> [Exercise description] With the pictures left out, transcribe exactly the lines from the one with "Image resolution: width=429" through the end of the data.

Start of Records to process

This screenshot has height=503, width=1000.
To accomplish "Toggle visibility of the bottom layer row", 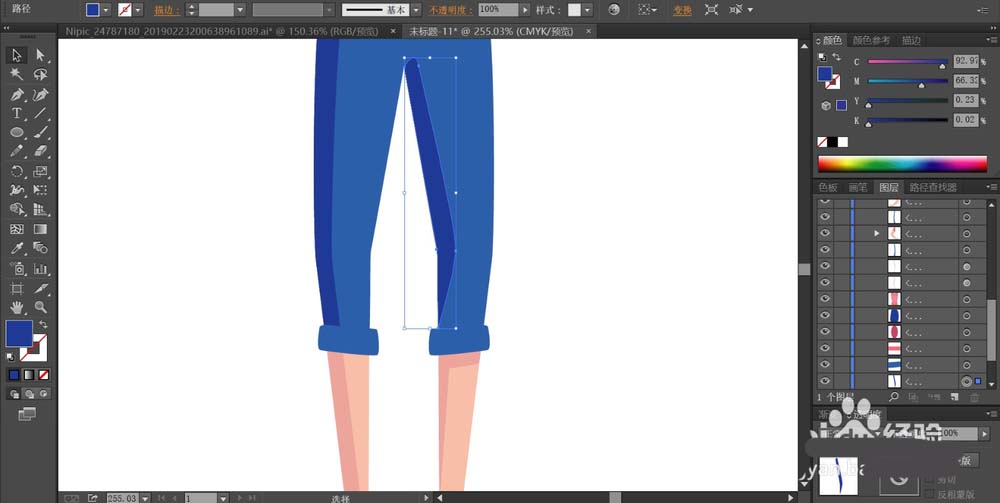I will 825,381.
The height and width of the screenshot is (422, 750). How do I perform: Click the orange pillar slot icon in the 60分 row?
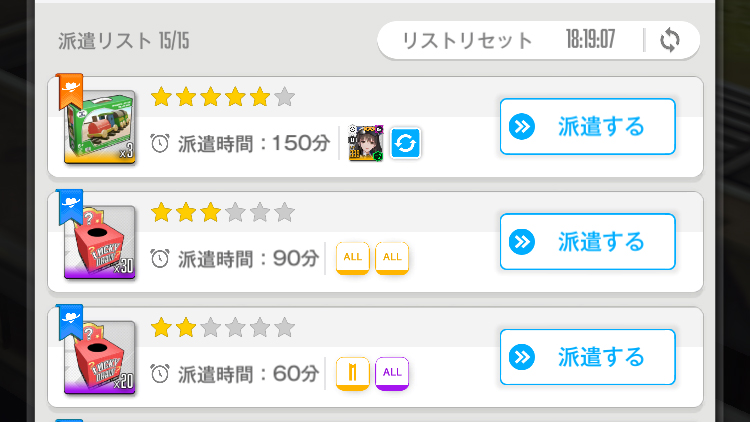pyautogui.click(x=351, y=373)
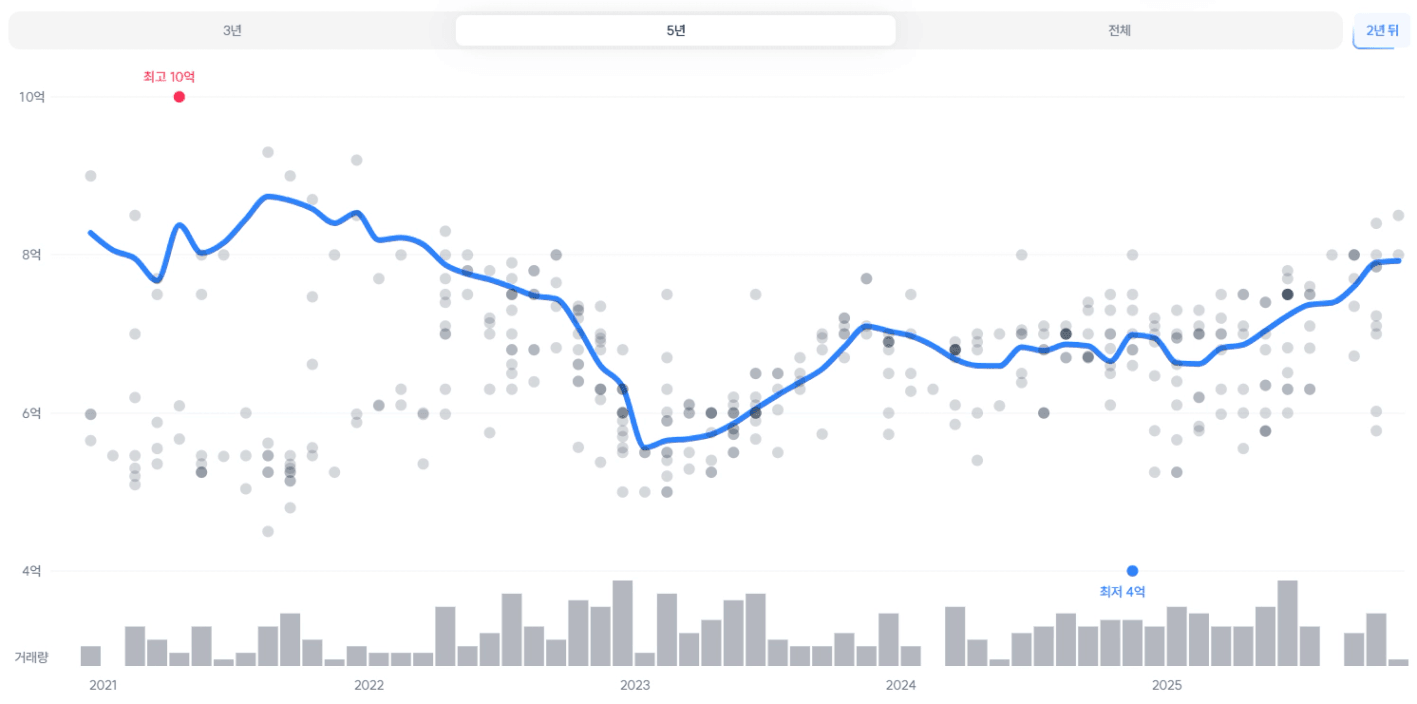
Task: Select the 2023 year marker on the x-axis
Action: pyautogui.click(x=635, y=685)
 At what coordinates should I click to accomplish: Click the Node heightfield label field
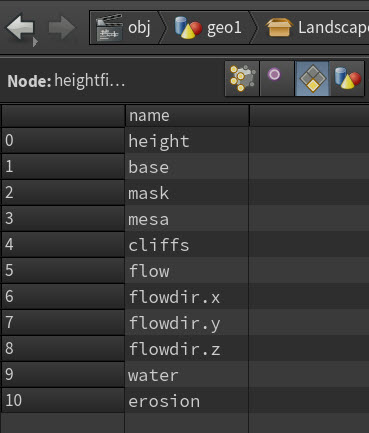[66, 81]
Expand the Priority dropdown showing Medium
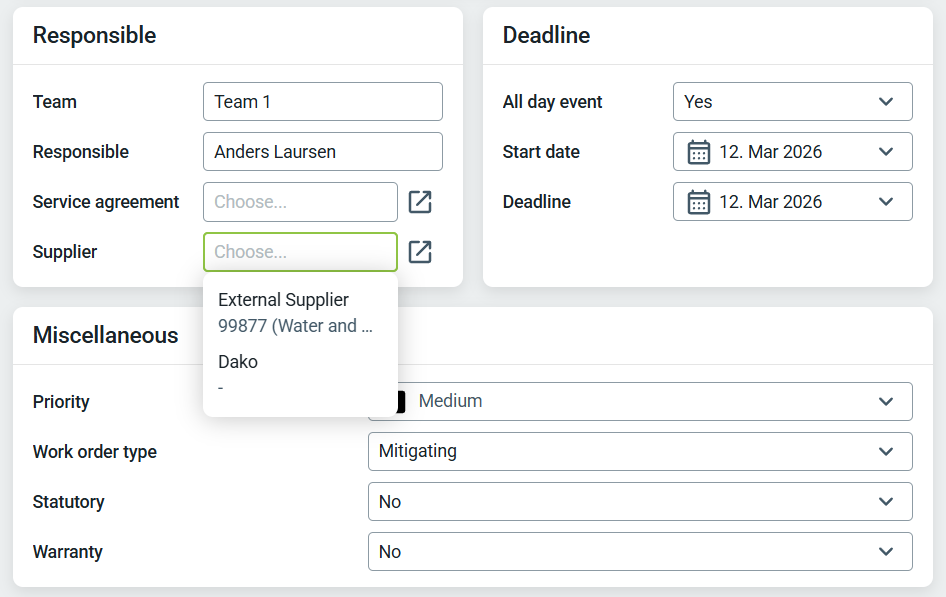The height and width of the screenshot is (597, 946). coord(885,401)
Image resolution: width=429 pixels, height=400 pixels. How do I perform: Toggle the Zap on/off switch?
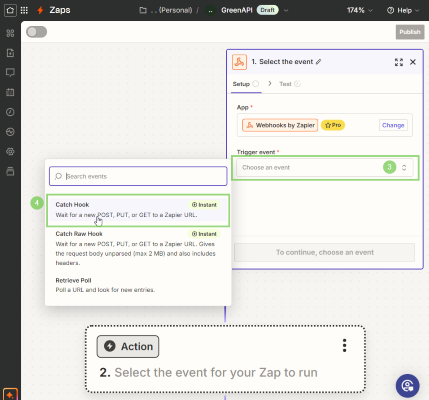click(x=37, y=32)
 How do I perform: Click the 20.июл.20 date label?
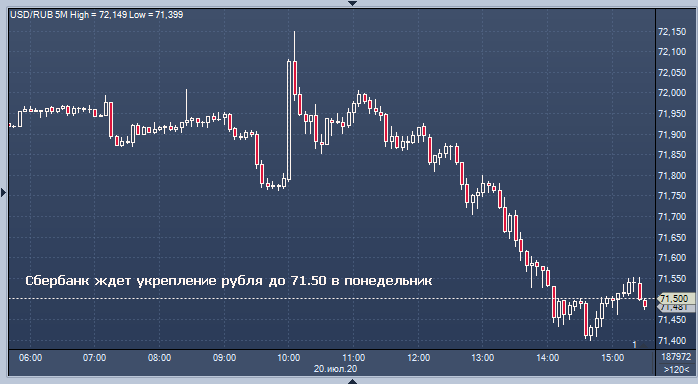[335, 369]
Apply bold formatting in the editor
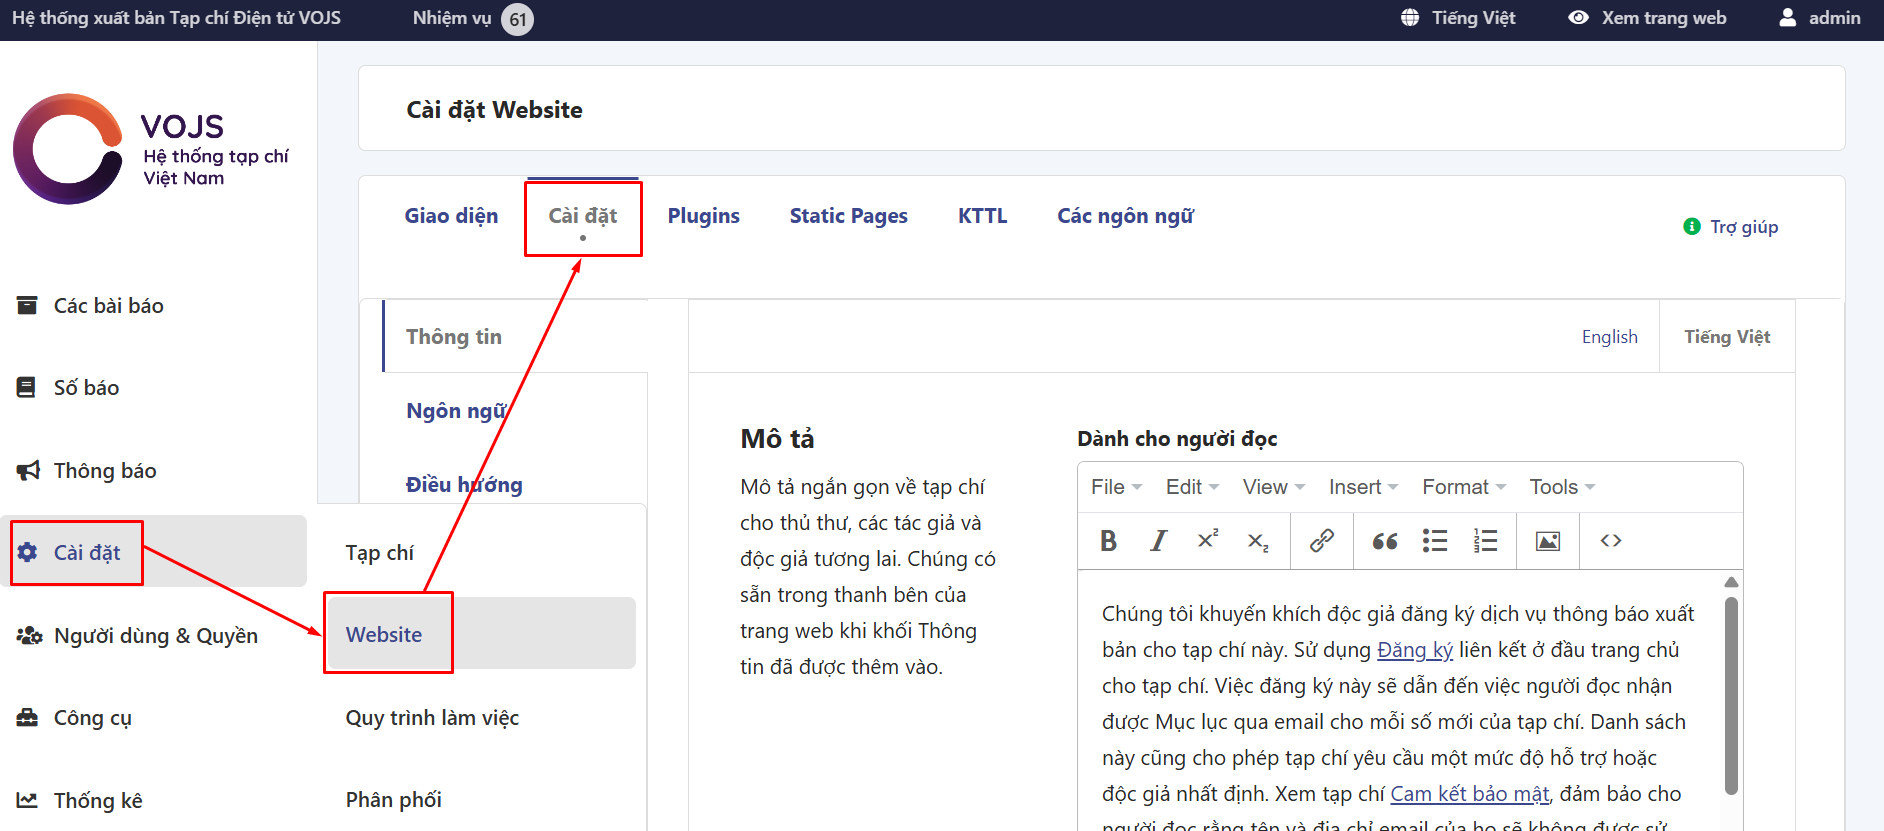The width and height of the screenshot is (1884, 831). (x=1108, y=541)
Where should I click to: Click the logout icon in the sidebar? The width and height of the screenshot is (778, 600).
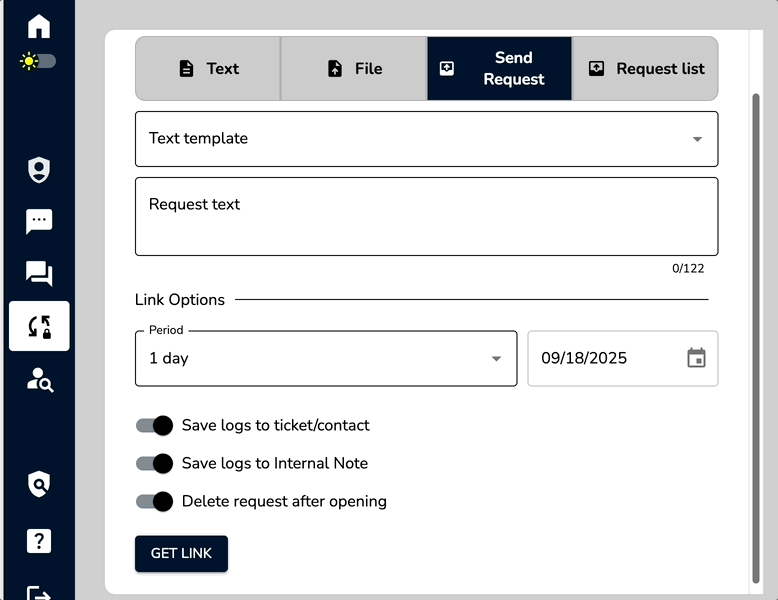39,593
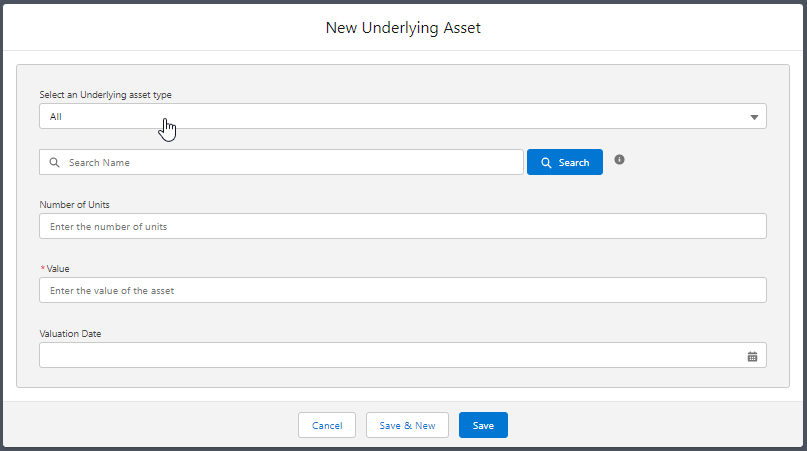Choose Save & New
Image resolution: width=807 pixels, height=451 pixels.
click(407, 425)

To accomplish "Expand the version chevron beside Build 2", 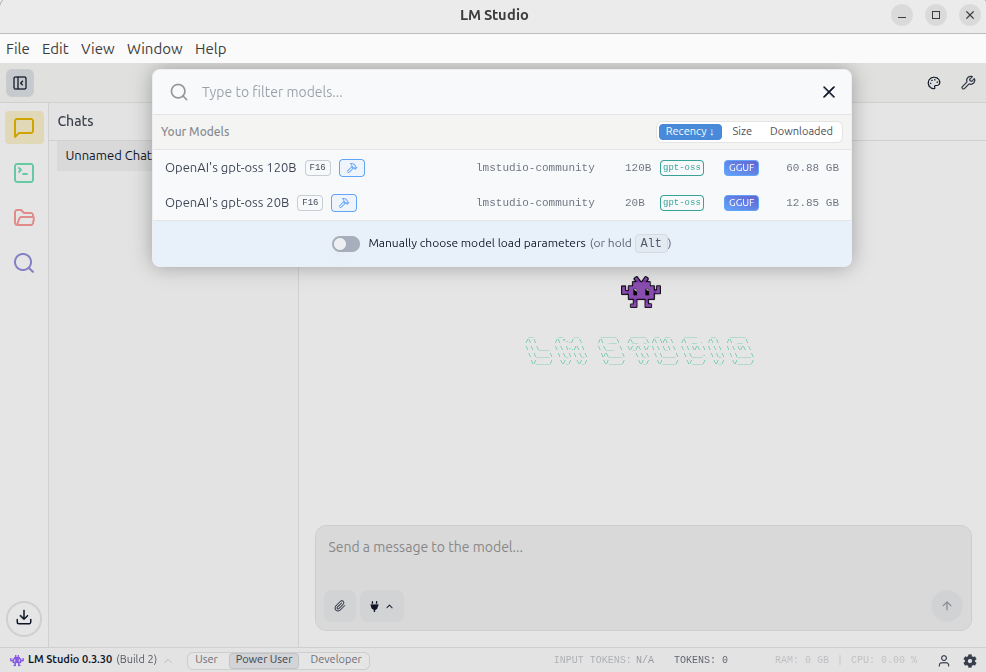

End of Records to process

> [Answer to the exercise]
Image resolution: width=429 pixels, height=400 pixels. How do I perform: Toggle the Zap on/off switch?
click(x=37, y=32)
 How do I perform: Click the 20.июл.20 date label?
[335, 369]
Apply bold formatting in the editor
The width and height of the screenshot is (1884, 831). (x=1108, y=541)
Where should I click to: Click the logout icon in the sidebar? The width and height of the screenshot is (778, 600).
39,593
Choose Save & New
Image resolution: width=807 pixels, height=451 pixels.
click(407, 425)

To accomplish "Expand the version chevron beside Build 2", 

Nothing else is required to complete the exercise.